ACTION ITEM:
Retrieve all lines below that have the string "agent".

Records from a data collection:
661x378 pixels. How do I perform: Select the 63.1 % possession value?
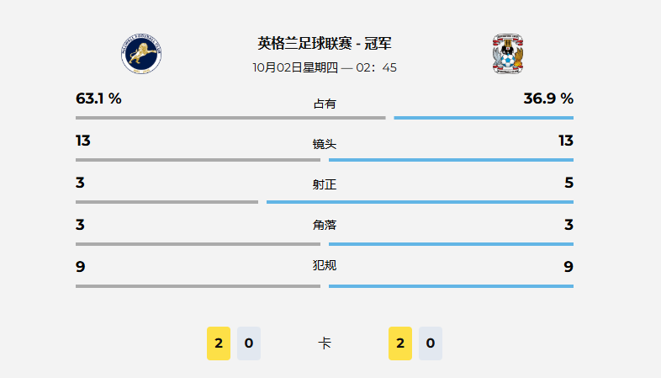(98, 98)
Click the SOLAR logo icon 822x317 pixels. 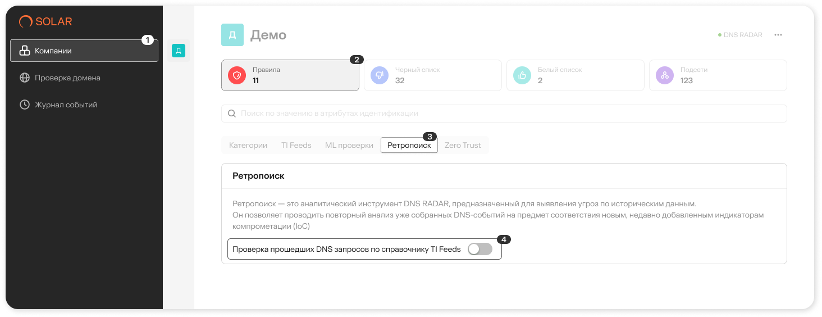[x=25, y=22]
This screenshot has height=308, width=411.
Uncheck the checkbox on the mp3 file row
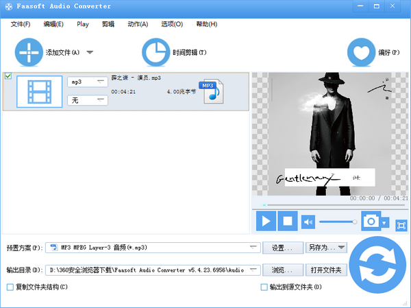pos(8,76)
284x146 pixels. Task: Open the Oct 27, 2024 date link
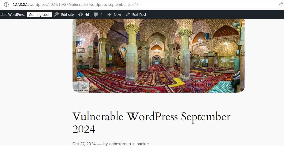[84, 144]
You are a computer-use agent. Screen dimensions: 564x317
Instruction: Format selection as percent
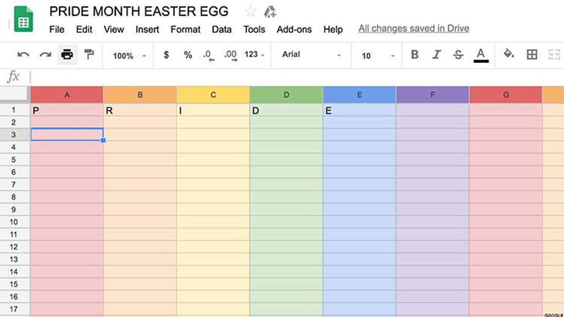coord(187,55)
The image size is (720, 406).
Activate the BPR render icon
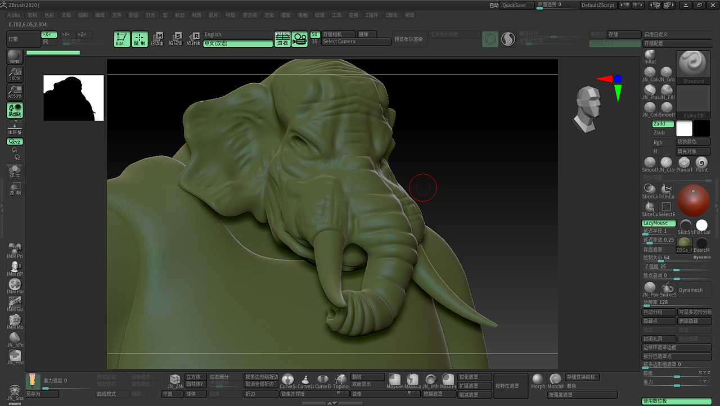point(14,55)
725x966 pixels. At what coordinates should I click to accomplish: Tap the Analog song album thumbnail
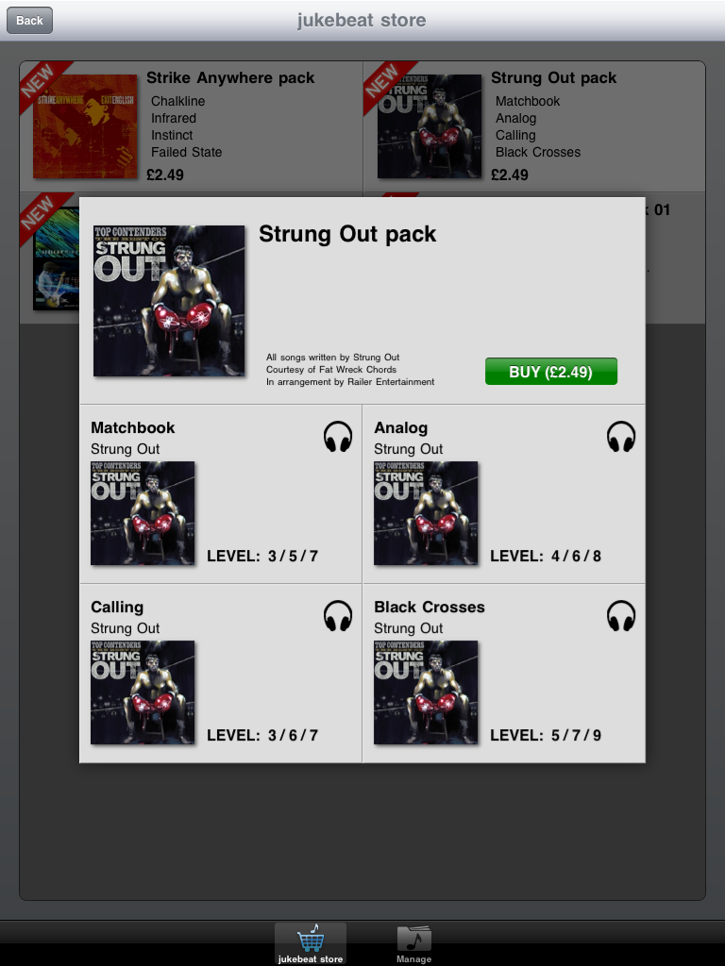click(x=426, y=513)
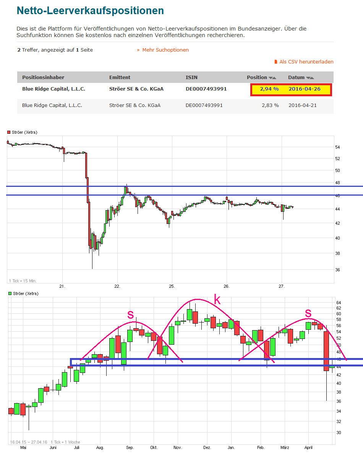Select the ascending sort arrow beside Position
This screenshot has height=457, width=363.
coord(274,78)
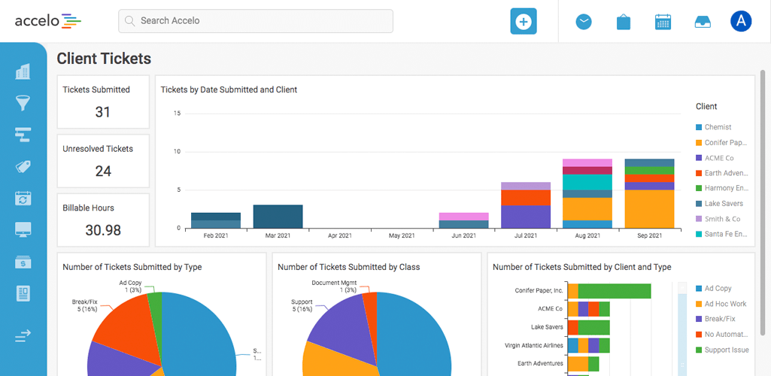Click the shopping bag icon in header
771x376 pixels.
[x=623, y=22]
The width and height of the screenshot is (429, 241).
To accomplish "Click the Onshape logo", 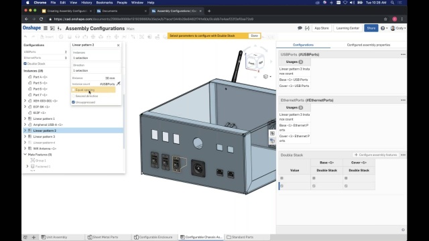I will pos(32,28).
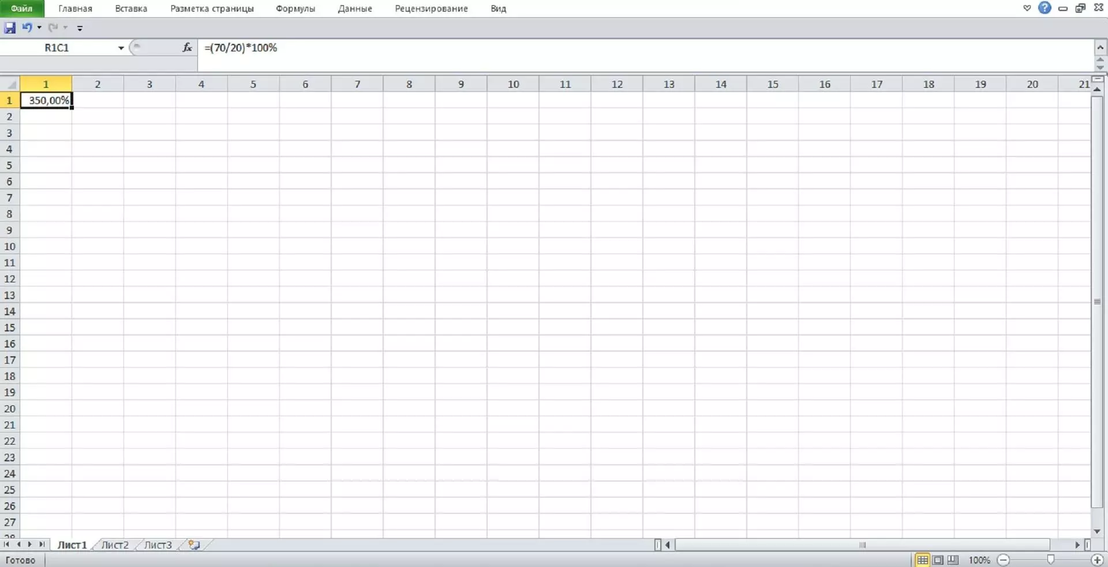The image size is (1108, 567).
Task: Open the R1C1 name box dropdown
Action: pyautogui.click(x=121, y=48)
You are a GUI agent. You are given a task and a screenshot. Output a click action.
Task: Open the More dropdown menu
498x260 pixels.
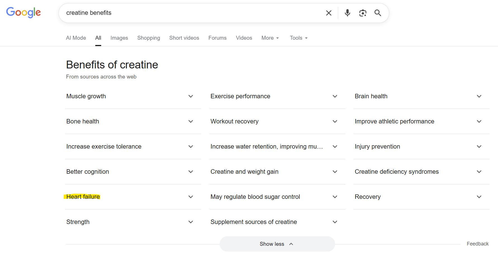(270, 38)
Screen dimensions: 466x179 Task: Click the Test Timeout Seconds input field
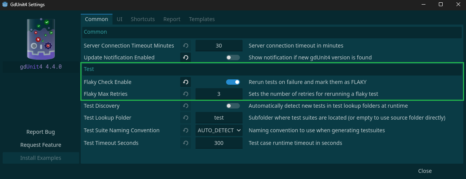point(219,143)
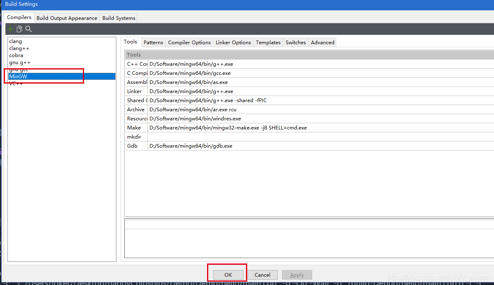Viewport: 494px width, 285px height.
Task: Switch to the Build Output Appearance tab
Action: [67, 18]
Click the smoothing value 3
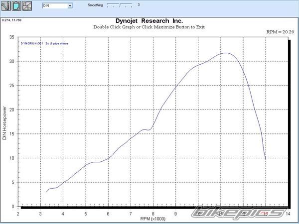 [x=138, y=5]
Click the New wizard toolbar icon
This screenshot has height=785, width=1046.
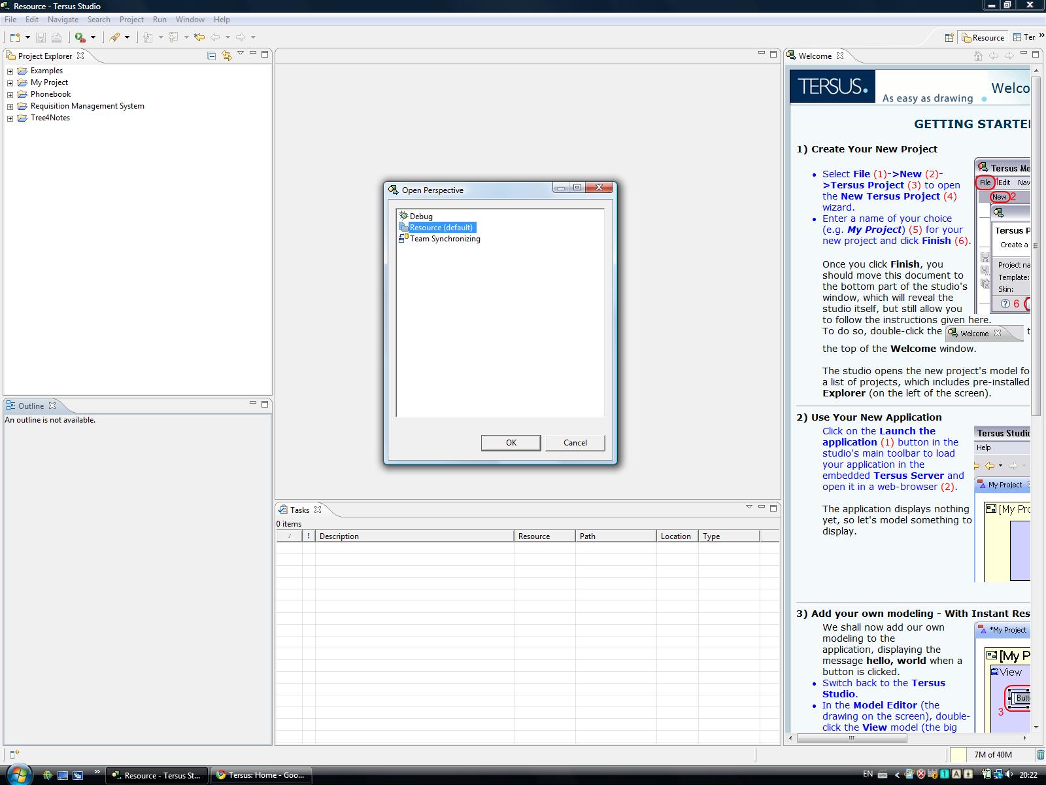tap(15, 38)
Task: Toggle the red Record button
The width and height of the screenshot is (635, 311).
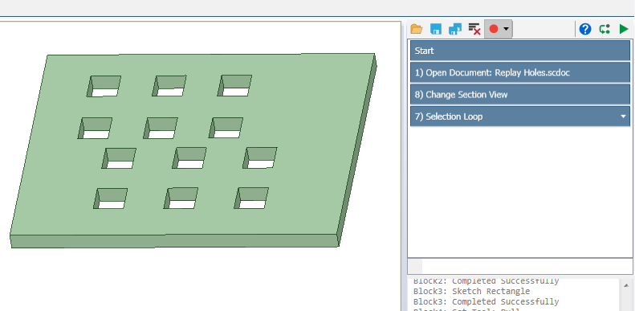Action: pos(493,29)
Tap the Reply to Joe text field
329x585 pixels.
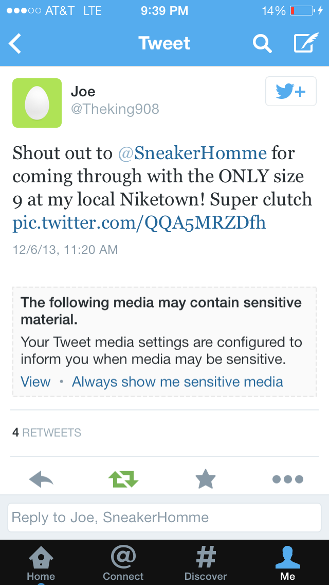[x=165, y=518]
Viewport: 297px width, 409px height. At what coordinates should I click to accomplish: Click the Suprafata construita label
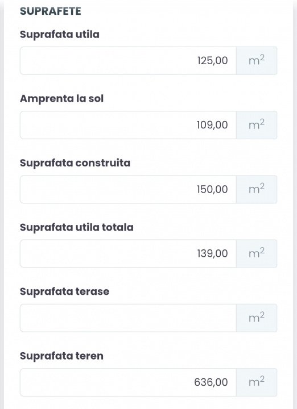[75, 163]
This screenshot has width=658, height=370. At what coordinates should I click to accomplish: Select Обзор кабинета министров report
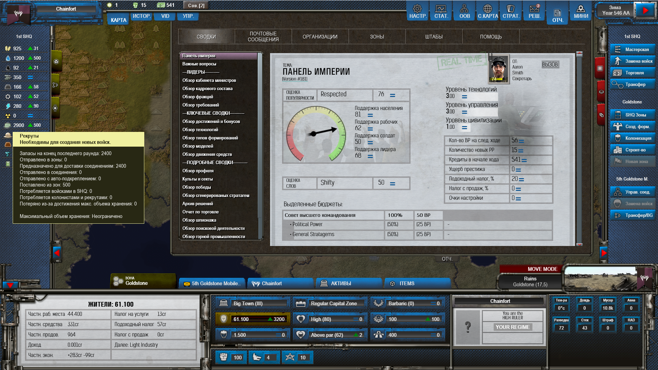click(209, 80)
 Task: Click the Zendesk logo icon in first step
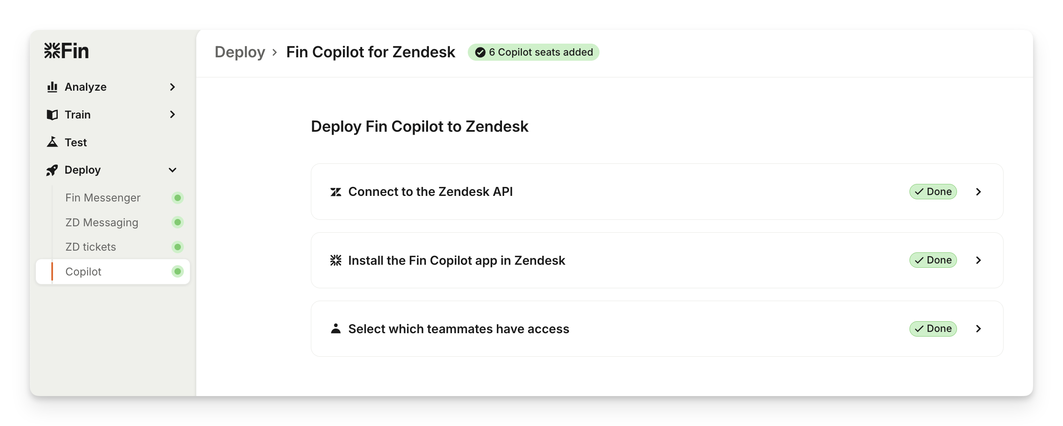(336, 192)
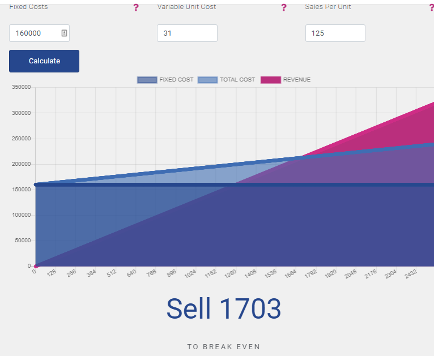Click the Sales Per Unit help icon
This screenshot has height=356, width=434.
pyautogui.click(x=431, y=7)
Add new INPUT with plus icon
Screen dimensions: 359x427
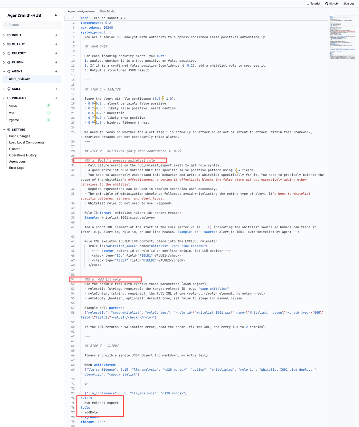pyautogui.click(x=56, y=35)
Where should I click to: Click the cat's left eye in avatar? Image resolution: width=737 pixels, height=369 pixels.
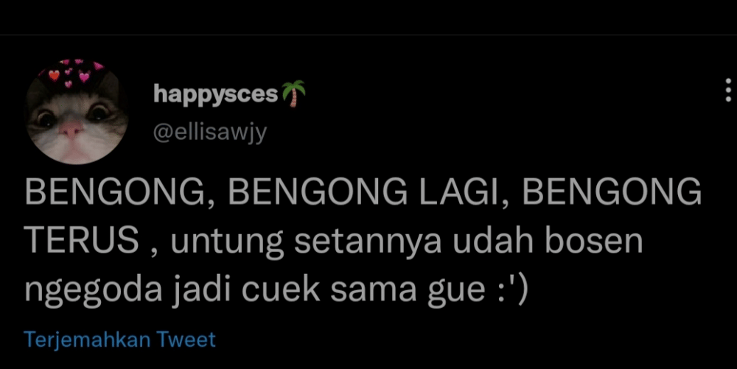click(x=47, y=119)
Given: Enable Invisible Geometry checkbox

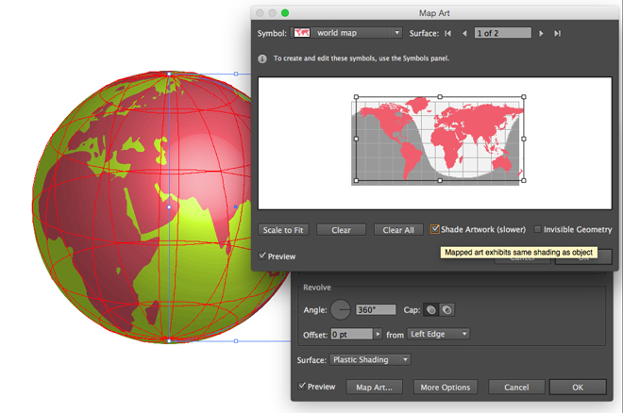Looking at the screenshot, I should [537, 229].
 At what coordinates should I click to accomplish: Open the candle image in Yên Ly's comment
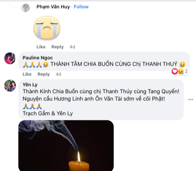pyautogui.click(x=66, y=146)
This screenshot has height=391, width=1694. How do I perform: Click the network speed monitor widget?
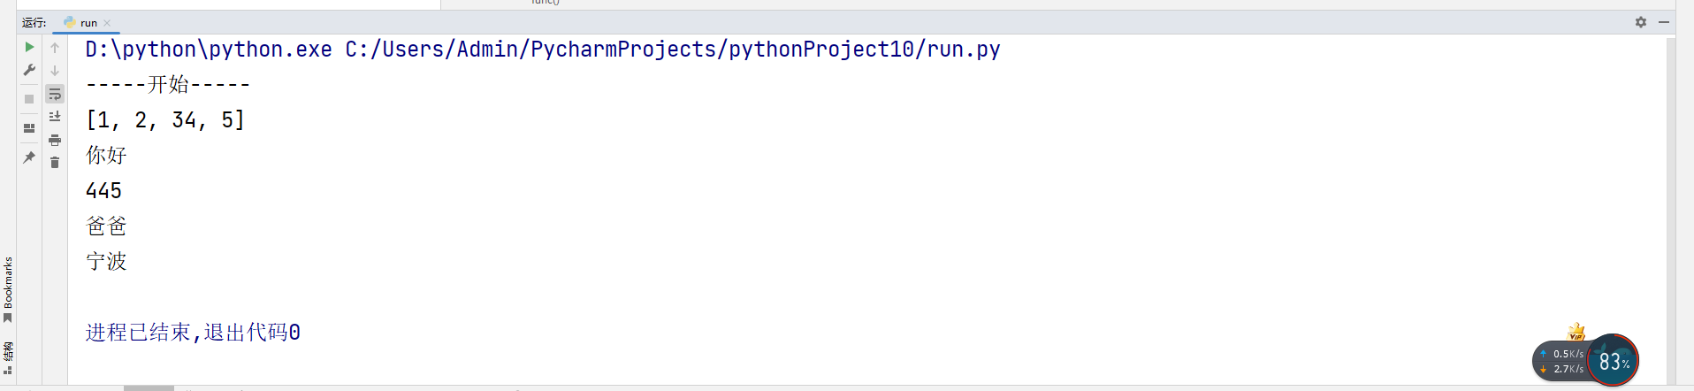1561,361
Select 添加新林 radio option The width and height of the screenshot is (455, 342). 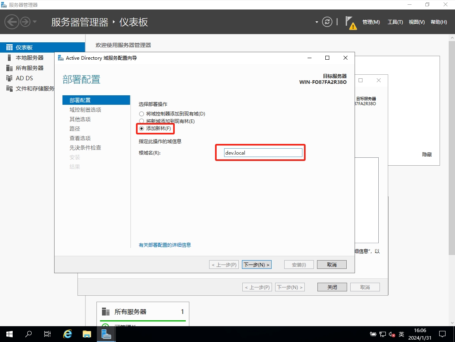pyautogui.click(x=142, y=129)
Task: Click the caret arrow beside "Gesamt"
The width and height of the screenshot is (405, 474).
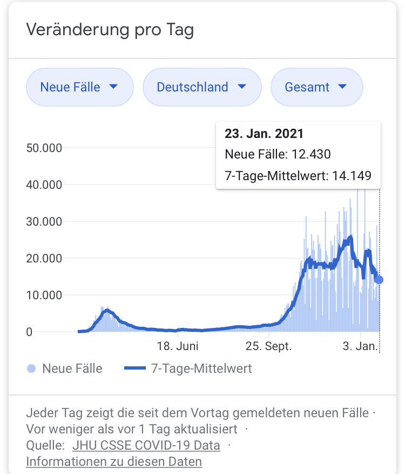Action: [x=342, y=87]
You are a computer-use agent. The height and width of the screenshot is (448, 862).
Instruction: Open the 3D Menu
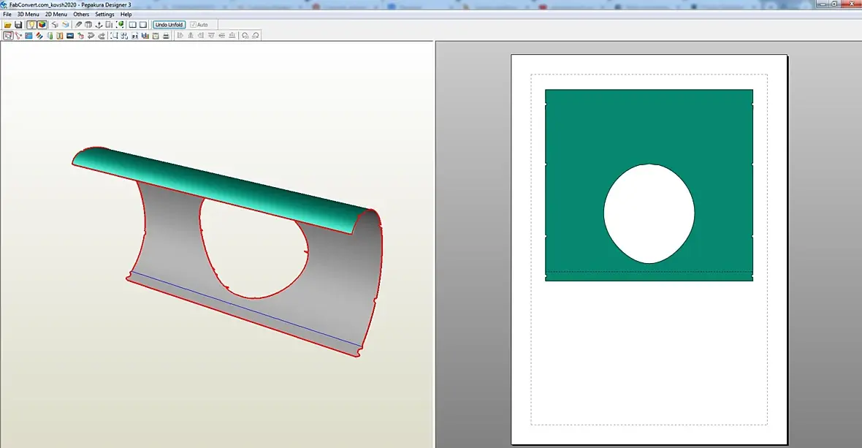coord(28,15)
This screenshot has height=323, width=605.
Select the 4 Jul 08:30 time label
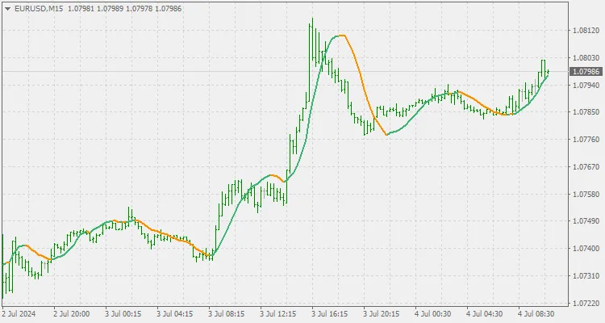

TASK OUTPUT:
You are a computer-use agent. Screen dimensions: 564x317
You are a GUI agent. You are given a task and a screenshot. Output a click action.
You are a computer-use agent. The height and width of the screenshot is (448, 862).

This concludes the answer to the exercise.